Ich bin an einem Blogbeitrag zur Eröffnungsrede von Prof. Dr. Werner Sauter (Blended Solutions GmbH) hängen geblieben.

 

Prof. Sauter ist der Meinung, dass aktuelle Fernstudienangebote noch auf einer Didaktik und Methodik beruhen würden, die sich in den letzten 50 Jahren wenn überhaupt dann nur marginal entwickelt habe und immer noch primär auf Papierstudienbriefen beruhen würde, während digitale Angebote wie ein Online-Campus, Foren oder Chats allenfalls schmückendes Beiwerk für Marketingzwecke wären. Die ZFU sieht Prof. Sauter eher als Verhinderer von Innovation denn als Garant für Qualität.

 

Kritisiert wird vor allem, dass es keinen systematischen Austausch der Studierenden untereinander und mit den Betreuern gibt, sondern lediglich Einsendeaufgaben, zu denen es meist nur oberflächliches Feedback geben würde.

 

Sein Fazit:

 

Zitat
Auch in Fernkursen dominiert also das Bulimielernen. [...] Mit Kompetenzentwicklung hat derartiges Pauklernen nichts zu tun.

 

Es gibt auch ein paar Empfehlungen, wie sich das Fernstudium revolutionär verändern müsste.
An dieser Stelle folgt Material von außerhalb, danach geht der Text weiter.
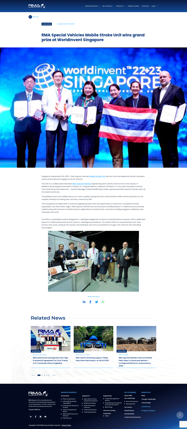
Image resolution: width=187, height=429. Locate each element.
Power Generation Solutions (89, 406)
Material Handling (90, 403)
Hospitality (107, 413)
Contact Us (145, 6)
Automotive (65, 396)
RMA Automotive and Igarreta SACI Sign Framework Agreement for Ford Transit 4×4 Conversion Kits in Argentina (50, 360)
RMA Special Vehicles (82, 183)
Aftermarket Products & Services (70, 415)
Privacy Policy (66, 425)
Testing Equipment (90, 412)
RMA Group (44, 425)
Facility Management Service (112, 399)
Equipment (86, 396)
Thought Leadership (148, 399)
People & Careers (133, 6)
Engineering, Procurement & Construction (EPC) (113, 404)
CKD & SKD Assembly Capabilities (69, 402)
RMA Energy (109, 407)
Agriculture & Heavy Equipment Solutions (91, 400)
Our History (128, 407)
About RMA (128, 396)
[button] (33, 375)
Auf die gehe ich hier gerne später auch noch ein.

 

Vorab würde mich aber interessieren, ob ihr die vorgebrachte Kritik sowohl als Teilnehmer als auch als Anbieter von Fernlehrgängen und Fernstudiengängen als berechtigt empfindet?

 

Update 20.03.2019: Leider ist das Dokument online unter der damaligen Adresse nicht mehr verfügbar, so dass ich den Link entfernt habe.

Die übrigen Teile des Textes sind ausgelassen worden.